→ **The problem**
Would you transcribe all of the entries that follow, word for word?

#### Source material ####

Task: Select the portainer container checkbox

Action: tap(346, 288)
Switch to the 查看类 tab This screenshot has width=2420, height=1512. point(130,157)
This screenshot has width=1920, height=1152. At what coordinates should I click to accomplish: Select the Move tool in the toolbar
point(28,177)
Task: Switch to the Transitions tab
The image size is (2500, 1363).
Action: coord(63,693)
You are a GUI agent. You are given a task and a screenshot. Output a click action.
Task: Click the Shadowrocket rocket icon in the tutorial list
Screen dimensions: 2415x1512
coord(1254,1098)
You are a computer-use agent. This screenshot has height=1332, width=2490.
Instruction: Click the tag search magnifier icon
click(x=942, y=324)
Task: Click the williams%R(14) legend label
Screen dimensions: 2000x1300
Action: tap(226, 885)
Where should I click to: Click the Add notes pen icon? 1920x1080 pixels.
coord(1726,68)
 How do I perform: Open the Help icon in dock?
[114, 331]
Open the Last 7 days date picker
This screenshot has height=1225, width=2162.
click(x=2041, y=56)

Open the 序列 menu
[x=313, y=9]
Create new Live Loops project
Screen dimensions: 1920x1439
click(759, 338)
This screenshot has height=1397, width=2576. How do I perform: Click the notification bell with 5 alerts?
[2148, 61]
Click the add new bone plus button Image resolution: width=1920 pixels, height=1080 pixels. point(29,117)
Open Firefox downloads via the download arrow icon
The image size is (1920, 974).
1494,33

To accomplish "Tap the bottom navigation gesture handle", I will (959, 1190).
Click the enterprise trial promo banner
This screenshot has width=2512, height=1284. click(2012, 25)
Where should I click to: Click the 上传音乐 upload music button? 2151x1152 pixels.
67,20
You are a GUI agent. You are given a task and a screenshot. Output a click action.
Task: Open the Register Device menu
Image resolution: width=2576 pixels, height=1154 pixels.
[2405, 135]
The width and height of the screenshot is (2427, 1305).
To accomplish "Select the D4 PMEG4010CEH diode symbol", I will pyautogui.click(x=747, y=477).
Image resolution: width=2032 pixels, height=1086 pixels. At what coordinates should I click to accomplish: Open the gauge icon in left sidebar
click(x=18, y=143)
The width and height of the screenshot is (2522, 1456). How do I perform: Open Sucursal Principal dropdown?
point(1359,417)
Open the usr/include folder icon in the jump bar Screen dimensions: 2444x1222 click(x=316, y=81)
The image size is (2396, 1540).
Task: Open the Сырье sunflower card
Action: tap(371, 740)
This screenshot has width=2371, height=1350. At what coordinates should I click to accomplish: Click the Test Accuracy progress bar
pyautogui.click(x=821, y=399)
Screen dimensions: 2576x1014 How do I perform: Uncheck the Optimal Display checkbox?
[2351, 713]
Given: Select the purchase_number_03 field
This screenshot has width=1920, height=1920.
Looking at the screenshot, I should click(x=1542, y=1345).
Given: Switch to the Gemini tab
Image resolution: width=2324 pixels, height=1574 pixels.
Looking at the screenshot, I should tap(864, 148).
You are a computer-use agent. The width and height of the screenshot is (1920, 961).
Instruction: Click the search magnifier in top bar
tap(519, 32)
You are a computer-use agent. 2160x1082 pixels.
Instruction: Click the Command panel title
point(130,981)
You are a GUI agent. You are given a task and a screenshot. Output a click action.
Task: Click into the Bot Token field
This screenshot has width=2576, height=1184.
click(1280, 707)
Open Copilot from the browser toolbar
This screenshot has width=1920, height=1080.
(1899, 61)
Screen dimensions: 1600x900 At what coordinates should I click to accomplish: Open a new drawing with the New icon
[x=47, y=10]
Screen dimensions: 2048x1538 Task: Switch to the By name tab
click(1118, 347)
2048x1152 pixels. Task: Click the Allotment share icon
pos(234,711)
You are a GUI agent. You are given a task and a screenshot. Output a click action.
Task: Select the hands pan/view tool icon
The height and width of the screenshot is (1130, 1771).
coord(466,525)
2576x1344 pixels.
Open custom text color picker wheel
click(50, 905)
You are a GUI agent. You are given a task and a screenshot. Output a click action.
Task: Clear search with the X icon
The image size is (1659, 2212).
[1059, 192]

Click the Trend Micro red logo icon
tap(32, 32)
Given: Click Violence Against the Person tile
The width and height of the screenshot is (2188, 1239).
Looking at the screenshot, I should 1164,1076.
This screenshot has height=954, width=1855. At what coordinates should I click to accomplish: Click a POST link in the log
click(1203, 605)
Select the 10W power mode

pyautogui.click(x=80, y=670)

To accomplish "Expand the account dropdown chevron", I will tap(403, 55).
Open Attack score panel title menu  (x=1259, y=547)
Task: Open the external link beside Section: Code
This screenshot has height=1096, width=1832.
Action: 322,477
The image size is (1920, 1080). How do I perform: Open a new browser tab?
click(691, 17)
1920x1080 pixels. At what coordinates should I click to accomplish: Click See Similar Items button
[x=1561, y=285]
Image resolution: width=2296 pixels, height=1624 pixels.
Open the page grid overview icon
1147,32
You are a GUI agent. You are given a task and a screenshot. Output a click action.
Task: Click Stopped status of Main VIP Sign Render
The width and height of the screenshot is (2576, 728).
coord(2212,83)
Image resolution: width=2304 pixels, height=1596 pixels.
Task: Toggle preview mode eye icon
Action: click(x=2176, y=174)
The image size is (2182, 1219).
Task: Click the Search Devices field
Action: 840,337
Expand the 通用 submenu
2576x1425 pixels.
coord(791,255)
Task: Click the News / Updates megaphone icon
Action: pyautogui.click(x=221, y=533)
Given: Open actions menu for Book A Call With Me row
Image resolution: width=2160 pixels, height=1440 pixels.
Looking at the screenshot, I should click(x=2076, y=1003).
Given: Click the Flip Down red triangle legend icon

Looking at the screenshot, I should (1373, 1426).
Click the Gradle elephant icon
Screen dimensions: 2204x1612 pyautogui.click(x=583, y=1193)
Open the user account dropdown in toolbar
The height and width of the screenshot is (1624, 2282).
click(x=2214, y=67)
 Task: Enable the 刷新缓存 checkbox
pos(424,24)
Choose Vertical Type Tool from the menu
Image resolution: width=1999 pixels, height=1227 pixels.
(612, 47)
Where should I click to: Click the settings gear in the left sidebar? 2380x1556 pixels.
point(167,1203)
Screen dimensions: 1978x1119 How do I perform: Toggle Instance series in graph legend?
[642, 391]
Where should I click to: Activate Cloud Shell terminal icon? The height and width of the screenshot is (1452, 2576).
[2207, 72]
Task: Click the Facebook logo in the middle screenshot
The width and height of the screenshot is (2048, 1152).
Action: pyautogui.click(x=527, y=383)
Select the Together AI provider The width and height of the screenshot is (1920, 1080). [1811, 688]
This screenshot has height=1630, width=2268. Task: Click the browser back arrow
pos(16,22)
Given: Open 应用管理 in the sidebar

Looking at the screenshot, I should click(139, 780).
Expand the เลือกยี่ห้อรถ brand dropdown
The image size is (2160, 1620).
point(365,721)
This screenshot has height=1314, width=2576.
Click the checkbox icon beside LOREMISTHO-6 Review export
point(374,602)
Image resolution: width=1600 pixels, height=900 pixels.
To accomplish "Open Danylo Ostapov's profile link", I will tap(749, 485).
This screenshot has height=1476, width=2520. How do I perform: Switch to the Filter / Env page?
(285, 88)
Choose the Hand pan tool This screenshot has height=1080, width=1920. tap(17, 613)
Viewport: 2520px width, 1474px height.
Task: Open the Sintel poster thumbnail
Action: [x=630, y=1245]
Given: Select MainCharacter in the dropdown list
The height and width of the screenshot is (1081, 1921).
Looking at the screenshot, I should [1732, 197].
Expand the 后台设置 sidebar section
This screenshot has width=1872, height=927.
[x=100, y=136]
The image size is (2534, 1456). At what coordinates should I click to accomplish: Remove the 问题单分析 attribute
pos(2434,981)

####

→ **Task output**
Task: Select the portainer container checkbox

Action: tap(346, 288)
Switch to the 查看类 tab This screenshot has width=2420, height=1512. point(130,157)
This screenshot has width=1920, height=1152. At what coordinates should I click to accomplish: Select the Move tool in the toolbar
point(28,177)
Task: Switch to the Transitions tab
The image size is (2500, 1363).
Action: coord(63,693)
You are a GUI agent. You are given a task and a screenshot. Output a click action.
Task: Click the Shadowrocket rocket icon in the tutorial list
Screen dimensions: 2415x1512
coord(1254,1098)
You are a computer-use agent. This screenshot has height=1332, width=2490.
Instruction: Click the tag search magnifier icon
click(x=942, y=324)
Task: Click the williams%R(14) legend label
Screen dimensions: 2000x1300
Action: tap(226, 885)
Where should I click to: Click the Add notes pen icon? 1920x1080 pixels.
coord(1726,68)
 How do I perform: Open the Help icon in dock?
[114, 331]
Open the Last 7 days date picker
This screenshot has height=1225, width=2162.
click(x=2041, y=56)

Open the 序列 menu
[x=313, y=9]
Create new Live Loops project
Screen dimensions: 1920x1439
click(759, 338)
This screenshot has height=1397, width=2576. How do I perform: Click the notification bell with 5 alerts?
[2148, 61]
Click the add new bone plus button Image resolution: width=1920 pixels, height=1080 pixels. point(29,117)
Open Firefox downloads via the download arrow icon
The image size is (1920, 974).
1494,33

To accomplish "Tap the bottom navigation gesture handle", I will (959, 1190).
Click the enterprise trial promo banner
This screenshot has width=2512, height=1284. click(2012, 25)
Where should I click to: Click the 上传音乐 upload music button? 2151x1152 pixels.
67,20
You are a GUI agent. You are given a task and a screenshot. Output a click action.
Task: Open the Register Device menu
Image resolution: width=2576 pixels, height=1154 pixels.
[2405, 135]
The width and height of the screenshot is (2427, 1305).
To accomplish "Select the D4 PMEG4010CEH diode symbol", I will pyautogui.click(x=747, y=477).
Image resolution: width=2032 pixels, height=1086 pixels. At what coordinates should I click to accomplish: Open the gauge icon in left sidebar
click(x=18, y=143)
The width and height of the screenshot is (2522, 1456). How do I perform: Open Sucursal Principal dropdown?
point(1359,417)
Open the usr/include folder icon in the jump bar Screen dimensions: 2444x1222 click(x=316, y=81)
The image size is (2396, 1540).
Task: Open the Сырье sunflower card
Action: tap(371, 740)
This screenshot has width=2371, height=1350. At what coordinates should I click to accomplish: Click the Test Accuracy progress bar
pyautogui.click(x=821, y=399)
Screen dimensions: 2576x1014 How do I perform: Uncheck the Optimal Display checkbox?
[2351, 713]
Given: Select the purchase_number_03 field
This screenshot has width=1920, height=1920.
Looking at the screenshot, I should click(x=1542, y=1345).
Given: Switch to the Gemini tab
Image resolution: width=2324 pixels, height=1574 pixels.
Looking at the screenshot, I should tap(864, 148).
You are a computer-use agent. The width and height of the screenshot is (1920, 961).
Instruction: Click the search magnifier in top bar
tap(519, 32)
You are a computer-use agent. 2160x1082 pixels.
Instruction: Click the Command panel title
point(130,981)
You are a GUI agent. You are given a task and a screenshot. Output a click action.
Task: Click into the Bot Token field
This screenshot has width=2576, height=1184.
click(1280, 707)
Open Copilot from the browser toolbar
This screenshot has width=1920, height=1080.
(1899, 61)
Screen dimensions: 1600x900 At what coordinates should I click to accomplish: Open a new drawing with the New icon
[x=47, y=10]
Screen dimensions: 2048x1538 Task: Switch to the By name tab
click(1118, 347)
2048x1152 pixels. Task: Click the Allotment share icon
pos(234,711)
You are a GUI agent. You are given a task and a screenshot. Output a click action.
Task: Select the hands pan/view tool icon
The height and width of the screenshot is (1130, 1771).
coord(466,525)
2576x1344 pixels.
Open custom text color picker wheel
click(50, 905)
You are a GUI agent. You are given a task and a screenshot. Output a click action.
Task: Clear search with the X icon
The image size is (1659, 2212).
[1059, 192]

Click the Trend Micro red logo icon
tap(32, 32)
Given: Click Violence Against the Person tile
The width and height of the screenshot is (2188, 1239).
Looking at the screenshot, I should 1164,1076.
This screenshot has height=954, width=1855. At what coordinates should I click to accomplish: Click a POST link in the log
click(1203, 605)
Select the 10W power mode

pyautogui.click(x=80, y=670)

To accomplish "Expand the account dropdown chevron", I will tap(403, 55).
Open Attack score panel title menu  (x=1259, y=547)
Task: Open the external link beside Section: Code
This screenshot has height=1096, width=1832.
Action: 322,477
The image size is (1920, 1080). How do I perform: Open a new browser tab?
click(691, 17)
1920x1080 pixels. At what coordinates should I click to accomplish: Click See Similar Items button
[x=1561, y=285]
Image resolution: width=2296 pixels, height=1624 pixels.
Open the page grid overview icon
1147,32
You are a GUI agent. You are given a task and a screenshot. Output a click action.
Task: Click Stopped status of Main VIP Sign Render
The width and height of the screenshot is (2576, 728).
coord(2212,83)
Image resolution: width=2304 pixels, height=1596 pixels.
Task: Toggle preview mode eye icon
Action: click(x=2176, y=174)
The image size is (2182, 1219).
Task: Click the Search Devices field
Action: 840,337
Expand the 通用 submenu
2576x1425 pixels.
coord(791,255)
Task: Click the News / Updates megaphone icon
Action: pyautogui.click(x=221, y=533)
Given: Open actions menu for Book A Call With Me row
Image resolution: width=2160 pixels, height=1440 pixels.
Looking at the screenshot, I should click(x=2076, y=1003).
Given: Click the Flip Down red triangle legend icon

Looking at the screenshot, I should (1373, 1426).
Click the Gradle elephant icon
Screen dimensions: 2204x1612 pyautogui.click(x=583, y=1193)
Open the user account dropdown in toolbar
The height and width of the screenshot is (1624, 2282).
click(x=2214, y=67)
 Task: Enable the 刷新缓存 checkbox
pos(424,24)
Choose Vertical Type Tool from the menu
Image resolution: width=1999 pixels, height=1227 pixels.
(612, 47)
Where should I click to: Click the settings gear in the left sidebar? 2380x1556 pixels.
point(167,1203)
Screen dimensions: 1978x1119 How do I perform: Toggle Instance series in graph legend?
[642, 391]
Where should I click to: Activate Cloud Shell terminal icon? The height and width of the screenshot is (1452, 2576).
[2207, 72]
Task: Click the Facebook logo in the middle screenshot
The width and height of the screenshot is (2048, 1152).
Action: pyautogui.click(x=527, y=383)
Select the Together AI provider The width and height of the screenshot is (1920, 1080). [1811, 688]
This screenshot has height=1630, width=2268. Task: Click the browser back arrow
pos(16,22)
Given: Open 应用管理 in the sidebar

Looking at the screenshot, I should click(139, 780).
Expand the เลือกยี่ห้อรถ brand dropdown
The image size is (2160, 1620).
point(365,721)
This screenshot has height=1314, width=2576.
Click the checkbox icon beside LOREMISTHO-6 Review export
point(374,602)
Image resolution: width=1600 pixels, height=900 pixels.
To accomplish "Open Danylo Ostapov's profile link", I will tap(749, 485).
This screenshot has height=1476, width=2520. How do I perform: Switch to the Filter / Env page?
(285, 88)
Choose the Hand pan tool This screenshot has height=1080, width=1920. tap(17, 613)
Viewport: 2520px width, 1474px height.
Task: Open the Sintel poster thumbnail
Action: [x=630, y=1245]
Given: Select MainCharacter in the dropdown list
The height and width of the screenshot is (1081, 1921).
Looking at the screenshot, I should [1732, 197].
Expand the 后台设置 sidebar section
This screenshot has width=1872, height=927.
[x=100, y=136]
The image size is (2534, 1456). At what coordinates should I click to accomplish: Remove the 问题单分析 attribute
pos(2434,981)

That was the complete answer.